Set each entry down verbatim, omitting images.
───── Task inputs
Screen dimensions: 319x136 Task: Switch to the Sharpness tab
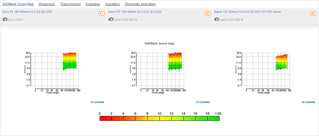[47, 4]
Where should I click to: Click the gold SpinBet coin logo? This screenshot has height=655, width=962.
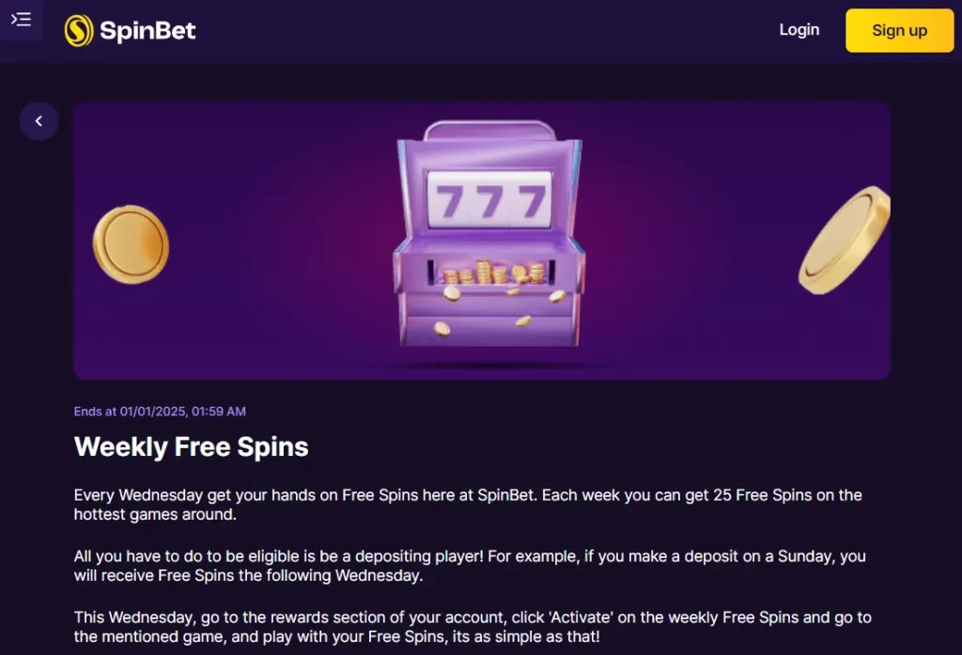pos(79,29)
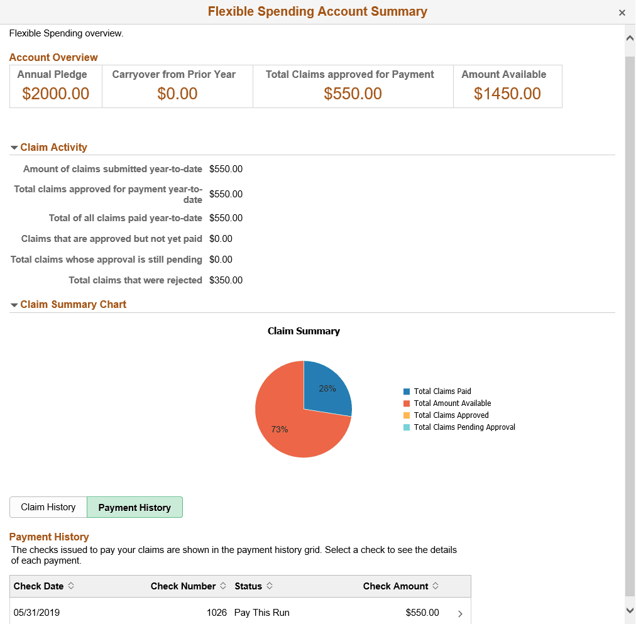Click the Total Claims approved for Payment amount
636x624 pixels.
[353, 93]
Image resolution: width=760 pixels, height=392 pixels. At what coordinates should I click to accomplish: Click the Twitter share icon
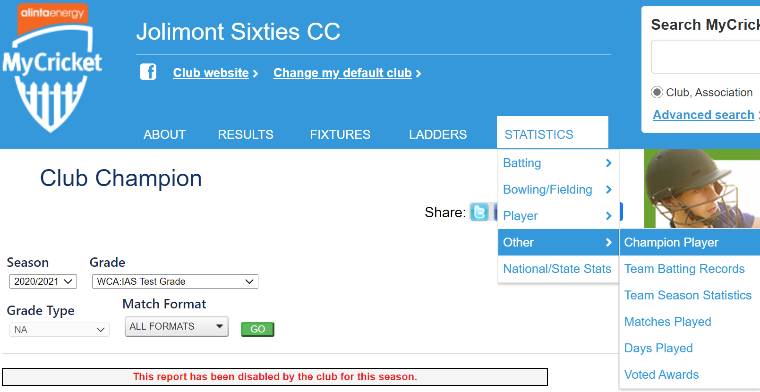[479, 212]
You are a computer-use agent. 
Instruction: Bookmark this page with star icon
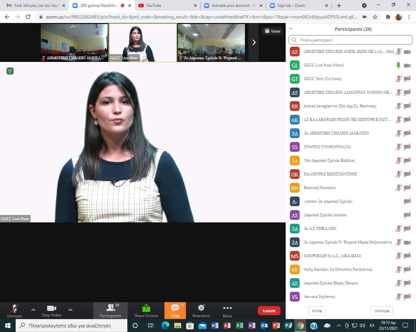[x=375, y=17]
──────────
• _Written response_
Screen dimensions: 319x136 Task: Switch to the Sharpness tab
[47, 4]
Where should I click to: Click the gold SpinBet coin logo? This screenshot has height=655, width=962.
pos(79,29)
Click the Total Claims approved for Payment amount
636x624 pixels.
[353, 93]
Image resolution: width=760 pixels, height=392 pixels. At what coordinates should I click to accomplish: Click the Twitter share icon
[479, 212]
You are a computer-use agent. 
Instruction: Bookmark this page with star icon
[x=375, y=17]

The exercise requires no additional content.